Johnny W only began painting after a long time labouring, his efforts contributing to the development of roads, airstrips and settlements in communities such as Hermannsberg, Haasts Bluff, Mt Leibig, Yuendumu and Mt Wedge. He would often only be paid in consumable goods, 'tucker' as he called it - flour, tea, sugar, fresh vegetables and tobacco.

Before the bulk of the Haasts Bluff population was moved to Papunya in 1960, Johnny was selected along with Nosepeg Tjupurulla as an Aboriginal representative to meet the Queen. After settling in Papunya, Johnny served on the Papunya Council with Mick Namarari, Limpi Tjapangati and Kingsley Tjungarrayi.

Geoffrey Bardon's arrival at Papunya inspired the community to begin using western art materials. After the disputes during 1971 and 72 over the artists' open portrayal of secret/sacred material on their boards, Johnny pioneered the development of a distinctive style of his own which came to be known as 'overdotting'. He used several layers of dots to cover over sacred objects, such as bull-roarers in his Dreamings, which were the Water, Fire, Yam and Egret stories. There are also stories from Nyilppi and Nyalpilala which were his father's Dreamings. Geoffrey Bardon labelled this stylistic layering effect as 'tremulous illusion', and in his book, Papunya Tula Art of the Western Desert, Bardon fondly recollects images of Johnny painting with an "intense level of intuitive concentration".
From the very beginning at Papunya, Warangkula stuck to the idea that all his paintings were stories - Aboriginal stories. And because of this 'purity', his works retain an integrity which places them amongst the most significant productions from the seminal art site that was Papunya.

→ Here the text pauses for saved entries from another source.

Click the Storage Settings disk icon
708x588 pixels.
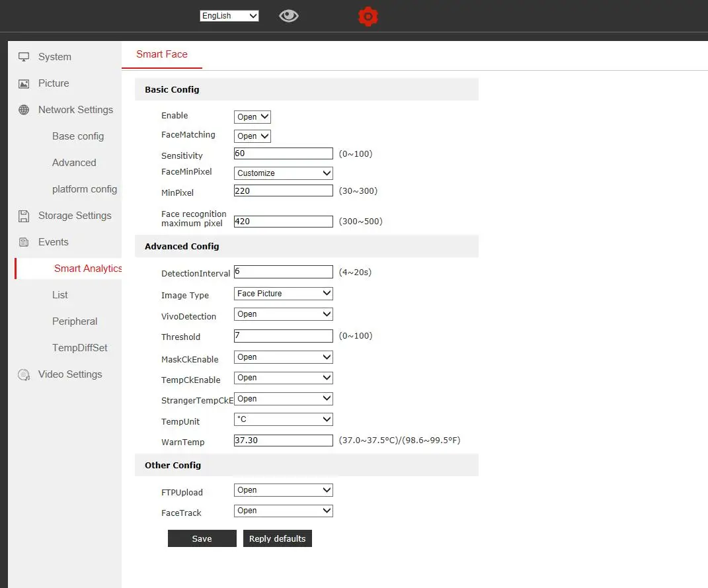click(x=24, y=216)
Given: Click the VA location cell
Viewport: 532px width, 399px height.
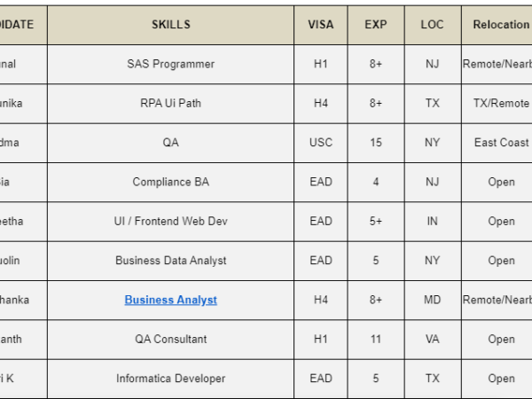Looking at the screenshot, I should click(432, 339).
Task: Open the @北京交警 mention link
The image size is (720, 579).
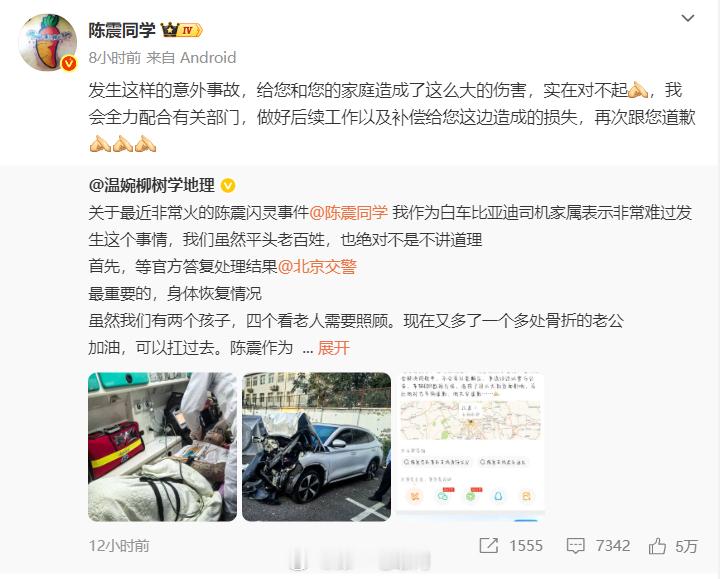Action: [317, 266]
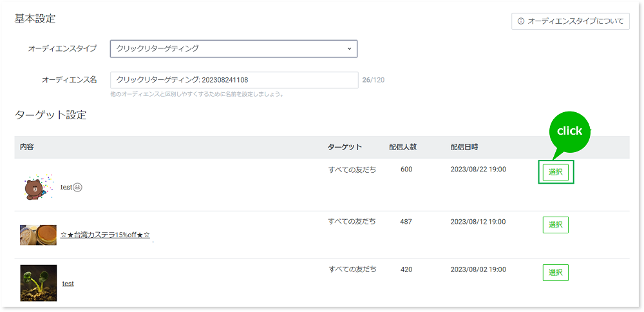Click the オーディエンス名 text field
This screenshot has height=312, width=644.
tap(234, 80)
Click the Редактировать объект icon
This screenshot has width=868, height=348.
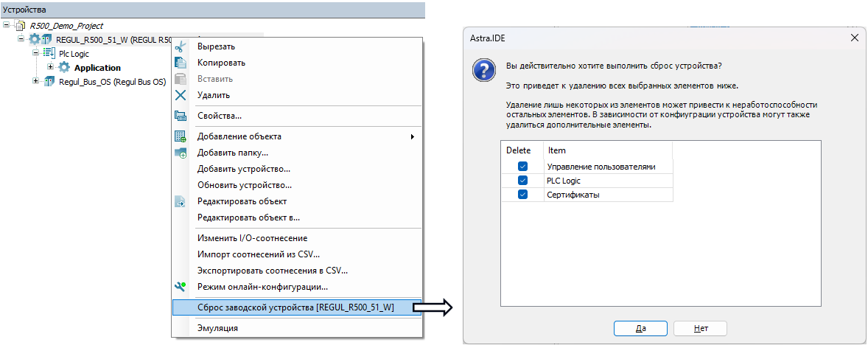(181, 201)
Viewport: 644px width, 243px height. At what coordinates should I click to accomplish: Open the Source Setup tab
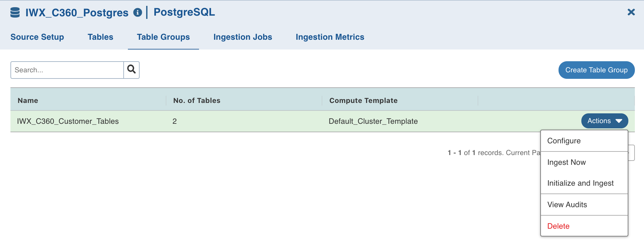[37, 37]
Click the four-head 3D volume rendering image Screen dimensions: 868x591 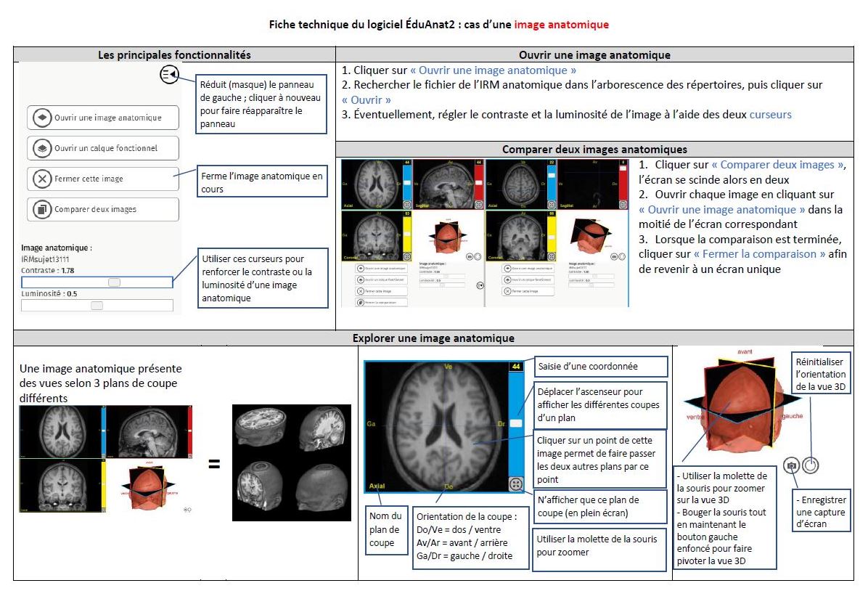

Bardon believed that Johnny's paintings, 'could be measured on a scale of modern aesthetic'. Bardon further offered the idea that the artist used, 'calligraphic line with almost Baroque excitement', an observation which holds true even in the very 'late' and hugely energetic works in this show.

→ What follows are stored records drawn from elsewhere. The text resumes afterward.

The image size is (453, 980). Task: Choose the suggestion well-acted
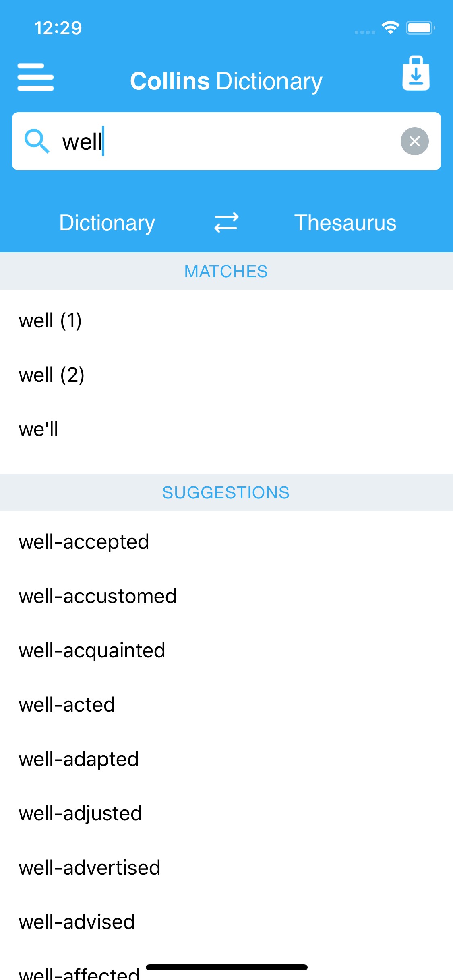(x=67, y=705)
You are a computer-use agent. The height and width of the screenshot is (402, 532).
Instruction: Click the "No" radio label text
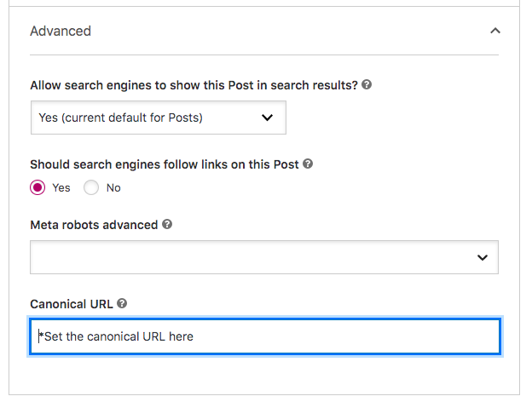(x=113, y=187)
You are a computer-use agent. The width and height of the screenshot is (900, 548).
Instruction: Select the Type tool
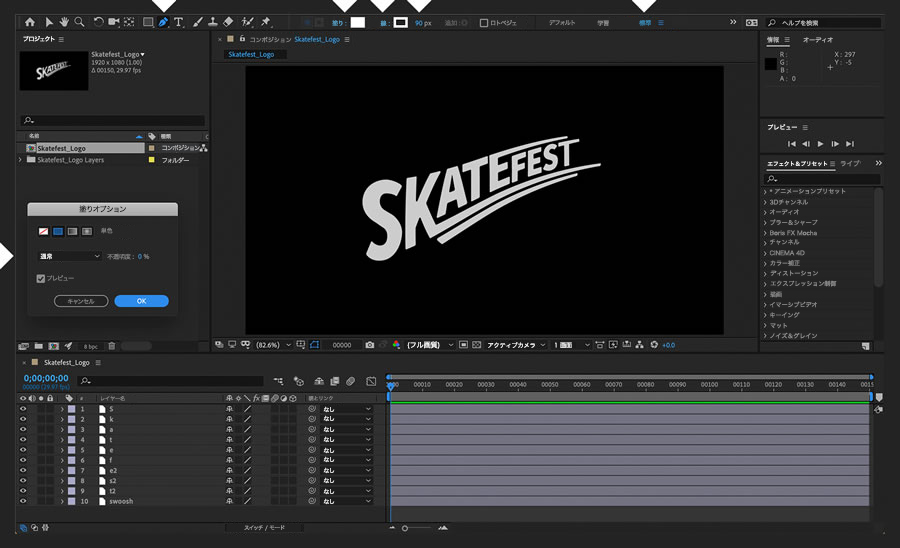point(179,21)
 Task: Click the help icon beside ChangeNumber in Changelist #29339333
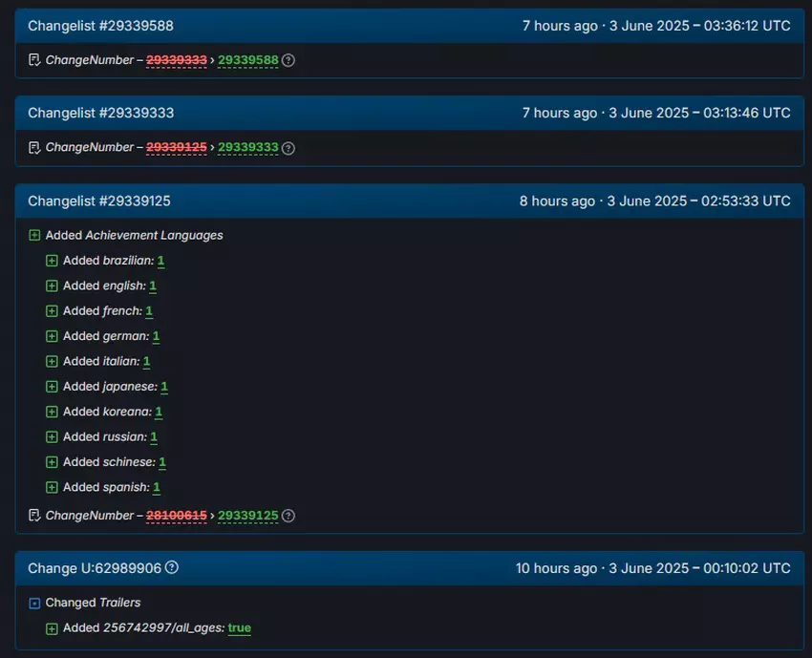287,147
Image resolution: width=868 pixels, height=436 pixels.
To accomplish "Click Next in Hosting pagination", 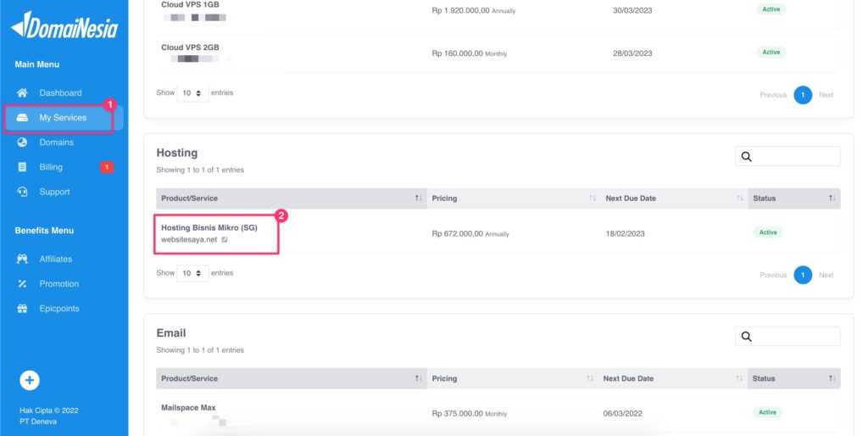I will [826, 275].

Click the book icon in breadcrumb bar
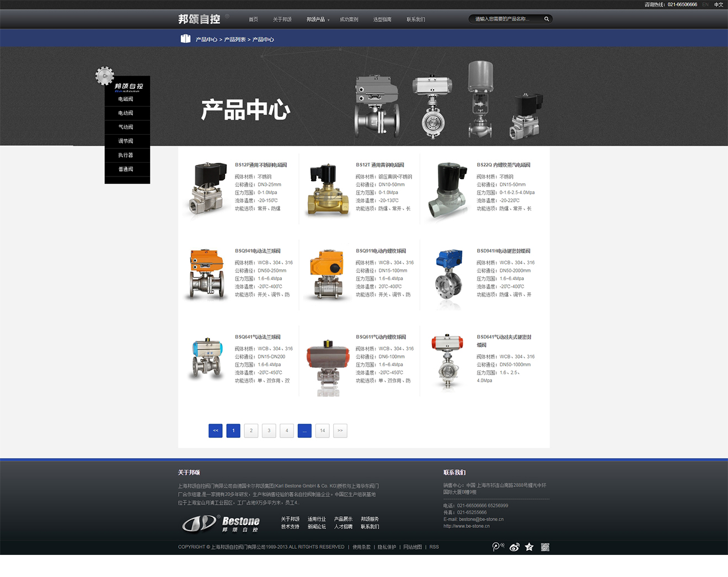(185, 39)
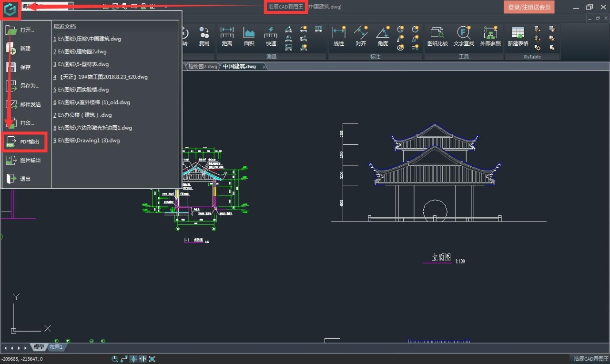Choose PDF输出 from the file menu
610x364 pixels.
click(x=25, y=142)

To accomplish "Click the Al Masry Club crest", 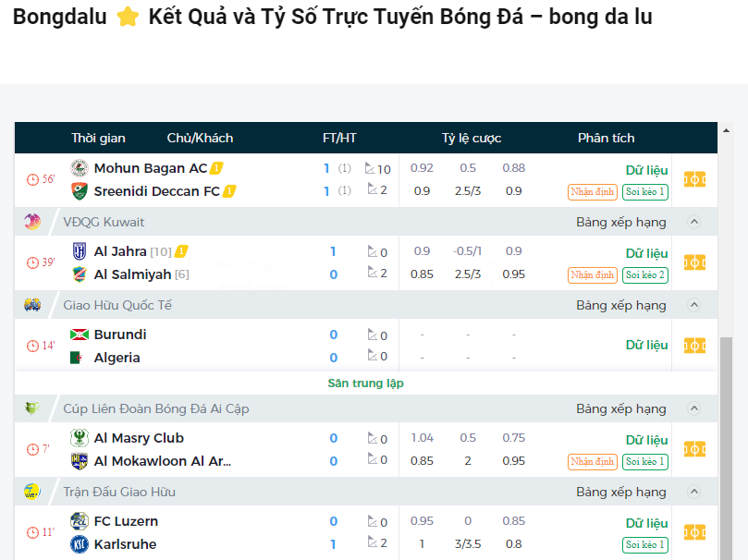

Inspired by the prices now attached to his art, in early 1997, Alice Springs dealer Michael Hollow commissioned Warangkula to do a series of small works. From this series, the artist began a new phase despite failing health which included some large and dynamic paintings in red and yellow, black and white, with ochre highlights. These works emerged slowly over an eighteen month period. But Johnny discovered a new-found freedom, both in expression and in painting technique. Where he was once known for his delicate and soft white dotting, he now attacked the canvas to tell the story with great gusto - jabbing large dots on to the surface to produce roundels and symbols for weapons with great sweeps of his arm and the brush.

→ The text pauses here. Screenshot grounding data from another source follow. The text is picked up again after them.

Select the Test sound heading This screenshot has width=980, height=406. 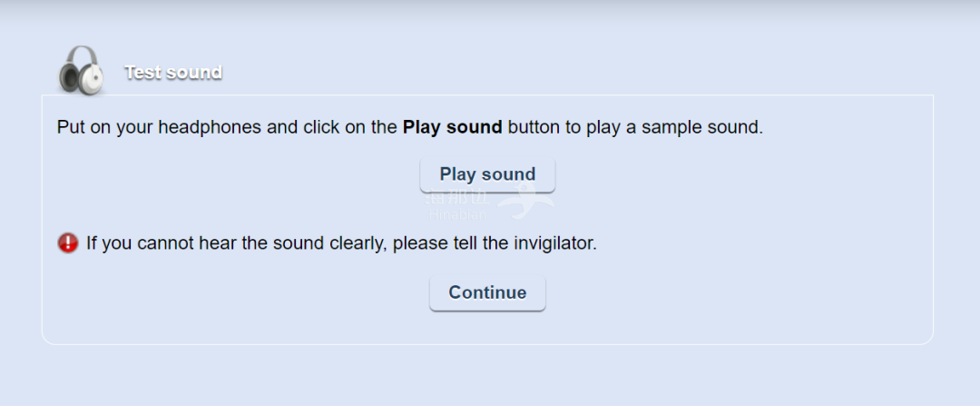pos(173,73)
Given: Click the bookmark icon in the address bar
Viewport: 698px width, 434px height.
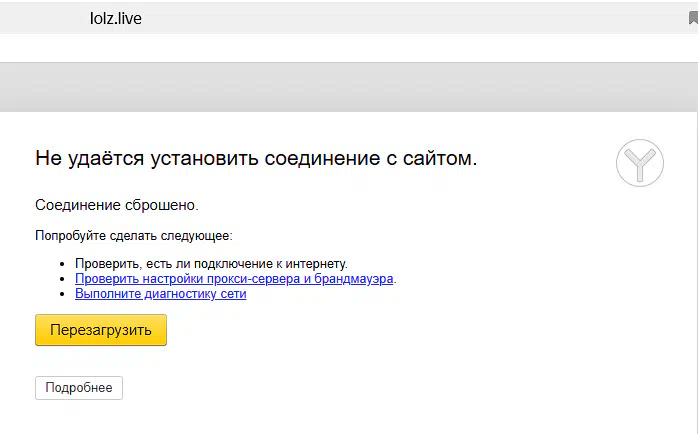Looking at the screenshot, I should tap(693, 18).
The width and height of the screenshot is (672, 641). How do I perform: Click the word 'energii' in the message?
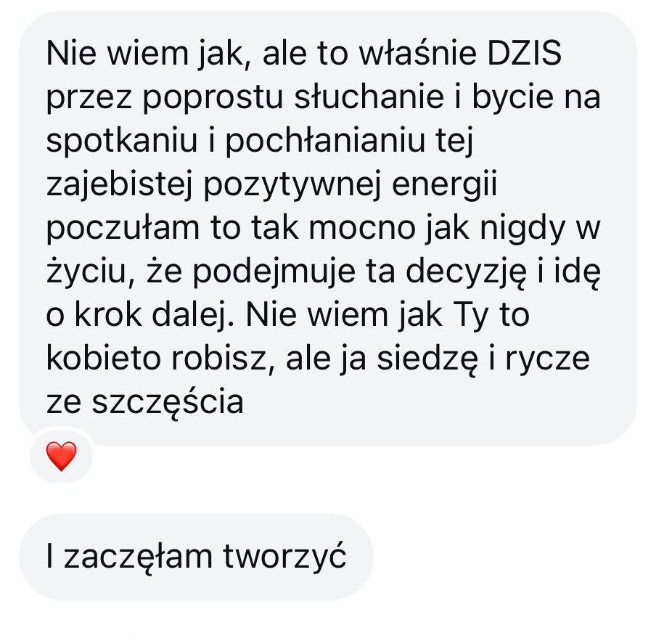point(444,186)
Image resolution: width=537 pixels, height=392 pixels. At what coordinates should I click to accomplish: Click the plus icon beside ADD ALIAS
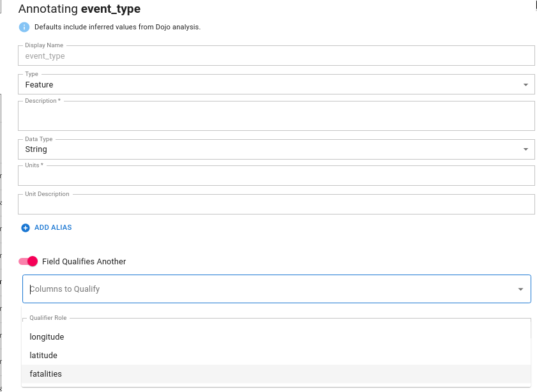26,228
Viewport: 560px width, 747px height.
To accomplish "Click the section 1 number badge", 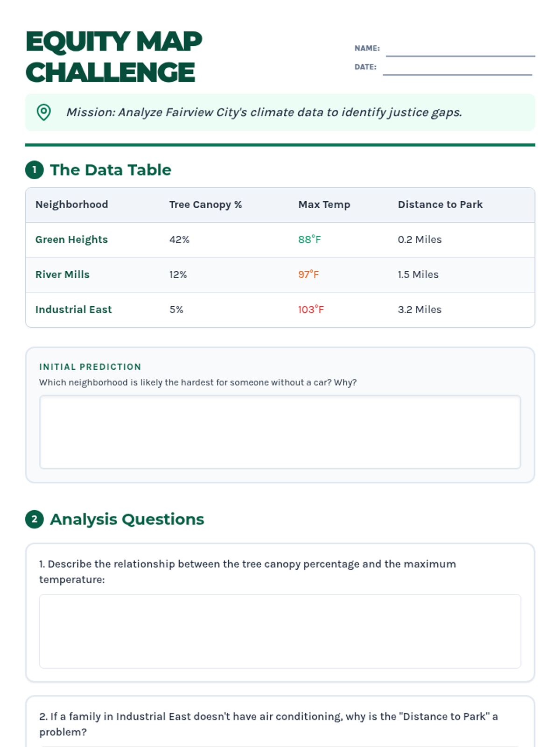I will pyautogui.click(x=34, y=170).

It may seem ludicrous to draw parallels between this Aboriginal master and Monet in their respective last years. However one cannot help noticing similarities. Johnny's technique and brushwork bear an eerie resemblance to techniques invented and employed by Monet in his late waterlilly paintings at Giverny.  Perhaps this only proves that the mark-making we call art is a fundamental expression of the human spirit as one mind strives to communicate with another in visual terms.
Great painters, past and present, seem to have an additional dimension in their work which may defy description.  This evasive quality is born of the synthesis achieved between colour, form, texture and meaning. When viewing paintings by Johnny Warangkula Tjupurulla we find ourselves in a position where the recognition of another elemental level is tantalisingly close and the use of everyday language can become a futile and unproductive response.